On Fri, 24 Nov 2017, Sagar Arun Kamble wrote:
> On 11/24/2017 12:29 AM, Thomas Gleixner wrote:
> > On Thu, 23 Nov 2017, Sagar Arun Kamble wrote:
> > > We needed inputs on possible optimization that can be done to
> > > timecounter/cyclecounter structures/usage.
> > > This mail is in response to review of patch
> > > https://patchwork.freedesktop.org/patch/188448/.
> > >
> > > As Chris's observation below, about dozen of timecounter users in the
> > > kernel
> > > have below structures
> > > defined individually:
> > >
> > > spinlock_t lock;
> > > struct cyclecounter cc;
> > > struct timecounter tc;
> > >
> > > Can we move lock and cc to tc? That way it will be convenient.
> > > Also it will allow unifying the locking/overflow watchdog handling across
> > > all
> > > drivers.
> > Looks like none of the timecounter usage sites has a real need to separate
> > timecounter and cyclecounter.
>
> Yes. Will share patch for this change.
>
> > The lock is a different question.
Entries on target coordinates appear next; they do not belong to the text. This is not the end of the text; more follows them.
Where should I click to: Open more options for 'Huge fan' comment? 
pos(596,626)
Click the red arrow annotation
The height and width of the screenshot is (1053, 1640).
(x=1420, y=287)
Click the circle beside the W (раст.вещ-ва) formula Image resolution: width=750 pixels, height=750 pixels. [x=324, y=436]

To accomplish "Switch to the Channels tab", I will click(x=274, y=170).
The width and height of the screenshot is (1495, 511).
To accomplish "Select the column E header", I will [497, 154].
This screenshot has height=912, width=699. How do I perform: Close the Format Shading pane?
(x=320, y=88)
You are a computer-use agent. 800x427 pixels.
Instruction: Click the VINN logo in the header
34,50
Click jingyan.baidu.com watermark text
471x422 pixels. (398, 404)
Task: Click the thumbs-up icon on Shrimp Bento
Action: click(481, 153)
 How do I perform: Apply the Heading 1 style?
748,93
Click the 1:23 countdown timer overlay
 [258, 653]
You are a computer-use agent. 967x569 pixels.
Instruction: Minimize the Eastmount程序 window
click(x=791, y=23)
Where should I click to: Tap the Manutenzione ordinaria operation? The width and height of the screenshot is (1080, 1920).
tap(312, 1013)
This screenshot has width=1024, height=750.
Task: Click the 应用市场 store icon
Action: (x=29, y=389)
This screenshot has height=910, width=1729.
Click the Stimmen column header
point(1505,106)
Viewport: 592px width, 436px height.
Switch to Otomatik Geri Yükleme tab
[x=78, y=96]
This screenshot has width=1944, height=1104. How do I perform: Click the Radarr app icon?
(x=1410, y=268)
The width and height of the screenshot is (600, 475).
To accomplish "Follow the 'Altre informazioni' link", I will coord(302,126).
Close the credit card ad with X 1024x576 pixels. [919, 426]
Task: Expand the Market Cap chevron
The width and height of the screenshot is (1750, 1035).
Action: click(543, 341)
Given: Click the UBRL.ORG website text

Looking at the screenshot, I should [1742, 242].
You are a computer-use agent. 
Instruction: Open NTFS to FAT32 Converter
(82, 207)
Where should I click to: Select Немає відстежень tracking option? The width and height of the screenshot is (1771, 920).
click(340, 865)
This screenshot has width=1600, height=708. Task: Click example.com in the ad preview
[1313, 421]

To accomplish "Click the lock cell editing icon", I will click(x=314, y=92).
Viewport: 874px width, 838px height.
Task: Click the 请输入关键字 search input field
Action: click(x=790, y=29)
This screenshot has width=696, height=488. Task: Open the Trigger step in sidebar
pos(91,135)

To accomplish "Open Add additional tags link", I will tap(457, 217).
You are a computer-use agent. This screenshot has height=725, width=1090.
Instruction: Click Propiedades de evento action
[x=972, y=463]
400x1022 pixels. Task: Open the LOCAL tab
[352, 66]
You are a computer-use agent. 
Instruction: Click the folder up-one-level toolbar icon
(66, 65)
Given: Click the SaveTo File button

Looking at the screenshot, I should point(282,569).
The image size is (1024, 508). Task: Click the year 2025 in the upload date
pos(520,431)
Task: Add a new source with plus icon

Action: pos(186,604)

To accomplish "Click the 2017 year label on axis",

The locking of the various drivers
> > differs and I have no idea how you want to handle that. Just sticking the
> > lock into the datastructure and then not making use of it in the
> > timercounter code and leave it to the callsites does not make sense.
>
> Most of the locks are held around timecounter_read. In some instances it
> is held when cyclecounter is updated standalone or is updated along with
> timecounter calls. Was thinking if we move the lock in timecounter
> functions, drivers just have to do locking around its operations on
> cyclecounter. But then another problem I see is there are variation of
> locking calls like lock_irqsave, lock_bh, write_lock_irqsave (some using
> rwlock_t). Should this all locking be left to driver only then?

You could have the lock in the struct and protect the inner workings in the
related core functions.

That might remove locking requirements from some of the callers and the
others still have their own thing around it.